A Nix parser in OCaml. Part 1: Lexer
Table of Contents
I think I may consider myself lucky for I work in a team which is while being a service assurance (hence naturally risk averse and conservative) team, still doesn't hesitate to use some "fancy" technologies when they make sense.
So we are slowly migrating from Puppet and Ubuntu hosts to NixOS. The technology makes it easy to build reproducible environments down to the byte level and, at the same time, have instantaneous roll-backs and recursive dependency locking. In other words, if a program "works on my machine" it is guaranteed to work in the production environment.
As a byproduct of that migration process I found myself writing considerable amounts of Nix code. Nix, the language, is essentially a DSL for writing package specifications. It is a pure, functional, lazy language and my inner PL geek is overwhelmed with glee to use it in production. The problem, however, is that tooling is almost non-existent (to the best of my knowledge). There's a somewhat stoic Emacs mode and a half-working third-party formatting tool. So the user experience is not that great. To top it off, the language is dynamically typed, which makes it easy to overlook some inevitable bugs lurking in the edge cases or due to omnipresent typos. With the above in mind, and getting some free time over the Christmas holidays, I set myself to write a Nix parser, since it's a prerequisite for almost any of the tools I had in mind1.

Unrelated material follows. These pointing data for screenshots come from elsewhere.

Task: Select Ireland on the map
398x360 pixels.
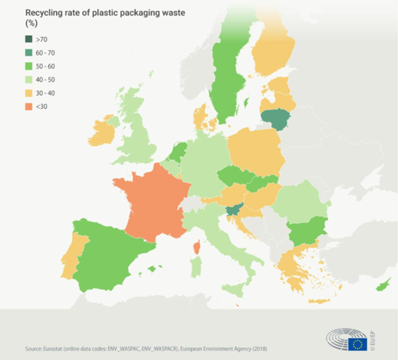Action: [x=102, y=133]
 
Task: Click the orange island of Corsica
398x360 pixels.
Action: [x=195, y=248]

Lexer and Parser Dichotomy
When one wants to write a parser for a language, one has to come up with (or read the specification of) a grammar for that language. The grammar consists of a set of terminal and non-terminal symbols and a set of production rules which allow to generate any valid sentence in that language. The tricky part here (one of) is what exactly to choose as terminals. A lexer is used to convert the input character stream into the token stream or, in other words, into a stream of terminal symbols. The token stream is then fed into a parser which may output a parse tree or interpret it in-place.
For example, in a language which allows only printable ASCII symbols, we can have a relatively small set of terminal symbols which consists of the printable symbols themselves. That makes lexing trivial - an identity function over the character stream - while forcing the parser to do all the "dirty" job. On the other hand, if we have a sophisticated enough lexer (and OCamllex is indeed a sophisticated one), we can pass in some state through a chain of mutually recursive functions, essentially making it akin to a full-featured parser. Striking a balance between the two is somewhat of an art.
Nix, the expression language
Being a pure, functional language, Nix programs are composed from expressions2. Those expressions in turn are constructed from values, bindings, and function applications. Values may be atomic, such as numbers, strings, and functions, or composite - lists and attribute sets. The latter are key-value store and the workhorse of the language
let # a binding x = [ 1 1 2 ]; # a list y = { a = 1; b = { c = 3; }; }; # an attribute set in f y.a y.b.c # application of function f to 1 and 3
Functions are first-class values, represented by lambda expressions. They can be bound to a name, passed in as an argument and returned from a function
nix-repl> let add1 = x: x + 1; in add1 1 2 nix-repl> let g = f: x: (f x) + 1; in g add1 1 3
So conceptually the language is very simple, but has lots of conventions and syntactic sugar to make it a great tool, built for the purpose (please refer to the manual for details). And those conventions, while making it easy to write the expressions, do complicate parsing.
Before parsing, though, comes lexing. And with the latter the main complexity is hidden in Nix strings.
Nix strings
A string in Nix can be either a double-quoted string or the so-called indented string, enclosed in double single quotes. Both allow "antiquotation", also known as string interpolation:
nix-repl> let x = 1; in "x+1=${x+1}" "x+1=2"
The expression enclosed in ${...} can be an arbitrary Nix expression,
possibly including other strings, containing antiquotations as well:
nix-repl> let x = "hello"; y = " world"; in "greeting = ${x + "${y}"}" "greeting = hello world"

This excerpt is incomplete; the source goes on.